Пес послушно выплюнет хвост и шлепнется на зад с видом благосклонно исполняющей волю ребенка домашней болонки. Некоторое время будет продолжаться взаимное разглядывание, а потом нечто неуловимо изменится за спиной пса. Абсолютный мрак запечатанного огнем подземелья сгустится еще больше, и тьма в глубине развалин станет осязаемой. Она начнет сгущаться, наползать, и существо, уже познавшее в полной мере безотчетный ужас, отрешенно осознает безусловную инородность стремящейся к нему силы. Холодная ненависть. Жизнь, смерть, боги и призраки, нет, то, что парализующее уставится на него из мрака, вообще не будет принадлежать существующему миропорядку.

Пес одним движением вскочит на ноги и развернется кругом. Три головы прижмутся к земле, и яростный рык, сопровождаемый тремя клубящимися факелами, освещая пространство, оглушит бессильное существо. Шаг за шагом, звонко клацая челюстями, отсекая выбросы призрачной материи, трехголовая собака загонит чужеродное нечто в дальний угол и, предупреждающе рыча, снова усядется напротив.

– Хорошая собачка. – Из ниоткуда появится третий, или это уже четвертый, если считать и Чужое, визитер.

Высокий, худощавый, рыжеволосый человек с маской невиданного зверя, нагой, – на нем лишь набедренная повязка.

– Как ты? – спросит он.

Если бы у существа остались губы, оно бы искривило их в сардонической усмешке. Гость не глядя сядет на валяющийся под ногами обломок камня, и тот сразу примет вид обсидианового трона.

– Ничего, пройдет.

– Ты-то вообще кто такой? – подумает существо, почти не надеясь на ответ.

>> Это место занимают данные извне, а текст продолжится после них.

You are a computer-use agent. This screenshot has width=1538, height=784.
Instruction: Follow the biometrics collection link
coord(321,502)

– Ай, – махнет рукой рыжеволосый, – тебе имя надо? А ты свое-то помнишь? То-то же! Ну, называй меня, если угодно, Сет, или Ваал. Можешь – Тифоном. Еще где-то ко мне обращались как к Локи, именовали Лукавым. Скажу по секрету, – мужчина заговорщицки подастся вперед, – Змий и Прометей – это тоже я. Важны не образы и ярлыки. Ты видишь перед собой лишь персонификацию древней, как мир, силы.

– Какой?

– Энтропия, хаос, революция, свободомыслие – разумный противовес созидательной тирании. Впрочем, тебя ведь не интересует философия. Ты хочешь понять, что произошло?

Если бы существо могло шевелиться, оно бы кивнуло.

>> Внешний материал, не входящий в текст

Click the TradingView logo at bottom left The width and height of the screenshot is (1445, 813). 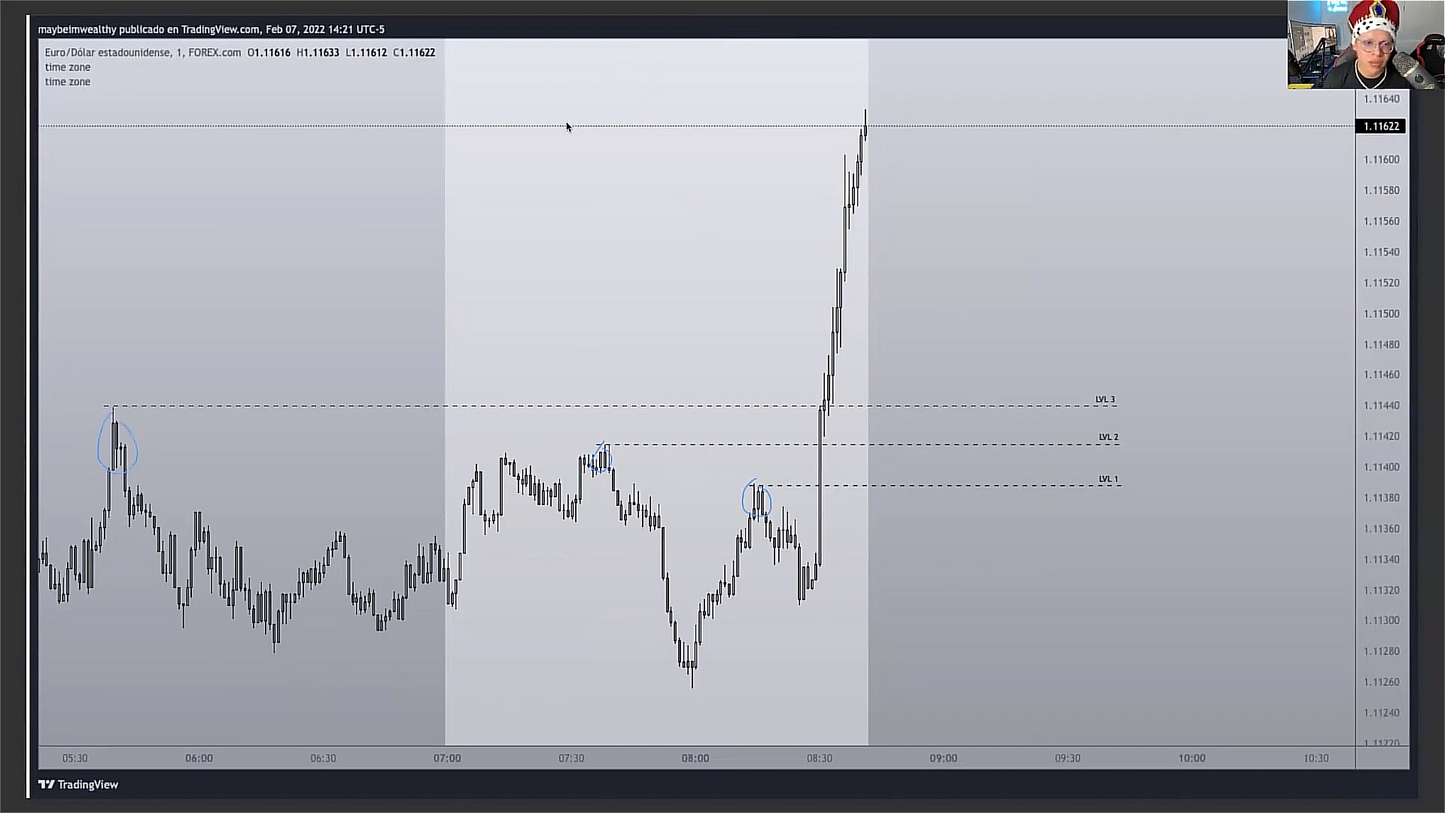click(x=78, y=785)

– Видишь. – Рыжеволосый укажет в сторону трехголовой твари.

Та, совсем по-собачьи, поднимет лапу и помочится на обвалившуюся перегородку, затем усядется и примется в три языка вылизывать собственные гениталии.

– Мое порождение, – гордо заявит гость. – Страж. Сила, неподвластная никому, даже мне, непредвзятая и независимая. Существует предание, что, когда наступит время последней битвы, Фенрир, это одно из его имен, станет убийцей богов и уничтожит мир. – Рыжеволосый наставительно поднял палец. – Только не воспринимай гибель как нечто безвозвратное. Смерть – это очищение, возможность возродиться в более совершенном качестве.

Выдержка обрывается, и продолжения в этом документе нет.